València le debe un reconocimiento a Ricardo Bofill como se lo deberá a Santiago Calatrava un día. El arquitecto catalán fallecido este viernes tuvo a principios de los años 80 la audacia de aceptar un encargo que parecía una locura y que, sin embargo, convirtió a la ciudad del Turia en la envidia de todas por disponer del mayor jardín urbano, de casi 9 kilómetros de longitud y 150 metros de anchura media, en el hueco que sólo 30 años antes había sido un devastador y furioso curso de agua. Pensar en grande dio resultado.

El tardofranquismo quería convertir el viejo cauce del Turia en una tupida red de autopistas de entrada desde Madrid y salida cerca del Puerto hacia Barcelona. Pero la democracia local llegada en 1979 reconvirtió aquel plan en una oportunidad verde, un pulmón que permitiría articular la nueva ciudad desde Campanar hasta Nazaret, al grito popular reivindicativo de “el llit es nostre y el volem verd”. Fue el principio de la València que quería cambiar.

Un joven arquitecto llamado Alejandro Escribano, que años más tarde dirigiría los trabajos del Plan General de València de 1988, convenció al entonces alcalde socialista Ricard Pérez Casado de que el proyecto del Jardín del Turia podía ser cosa de Ricardo Bofill, ya entonces una estrella rutilante en su estudio de Sant Just Desvern. Y allí que se fueron Escribano y el primer teniente de alcalde y concejal de Urbanismo, Juan Antonio Lloret, a convencer al arquitecto que hablaba como un filósofo para que aceptara, cosa que hizo sin necesidad de insistirle mucho.

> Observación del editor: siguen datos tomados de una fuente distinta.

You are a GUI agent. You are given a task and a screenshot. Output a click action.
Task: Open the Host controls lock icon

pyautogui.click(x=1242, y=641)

Los bocetos y maquetas de Bofill para el ambicioso proyecto atrajeron a más de 100.000 personas a una exposición montada en la Lonja para presentar el plan en público. El arquitecto catalán dividió el viejo cauce en tramos y esbozó cada uno de ellos, quedándose para su ejecución directa dos: los sectores X y XI, entre el puente del Mar y el del Ángel Custodio, donde aún hoy lucen los huertos de cítricos, las acequias (sin agua) que los recorren, el estanque circular bajo el puente del Mar para que se pueda ver el reflejo de esta joya; los elementos neoclásicos que flanquean la fuente ante el Palau de la Música y otros detalles de estilo que el arquitecto quiso incorporar a su obra.

Los otros tramos fueron diseñados y realizados por otros equipos, como Vetges-Tu (sector II); por el ayuntamiento (estadio deportivo del tramo III); por el municipio con ayuda de la Generalitat (parque Gulliver en el tramo XII); o por la Administración autonómica en solitario (los correspondientes a la Ciutat de les Arts i les Ciències). Bofill previó inicialmente un gran foro central del jardín para grandes eventos de la ciudad ante las Torres de Serranos pero las estrecheces económicas municipales, los sobrecostes (sí, sí, también) y los cambios políticos frustraron aquel ágora, sustituido por un campo de fútbol de tierra.

La etiqueta de un cierto “cajón de sastre” se apoderó del Jardín del Turia, que sin embargo ha superado la treintena con sobresaliente, gracias al porte y variedad de su vegetación, la gran cantidad de servicios y posibilidades que ofrece y también a una cierta armonización de elementos que llegó cuando se transformó en el circuito de actividad física más importante de la capital. Con todo, el sueño de Bofill y de aquella incipiente democracia aún está por concluir. Aguas abajo del Oceanogràfic, el viejo cauce poco tiene que ver con aquellas maquetas de la Lonja. A la ciudad le falta encontrarse con el puerto, en muchos sentidos, pero ese “cap i casal” al que cuesta tanto reconocer el mérito debe a Bofill un agradecimiento expreso, público, por haber contribuido a sentar las bases de una nueva València que hoy enorgullece a la mayoría.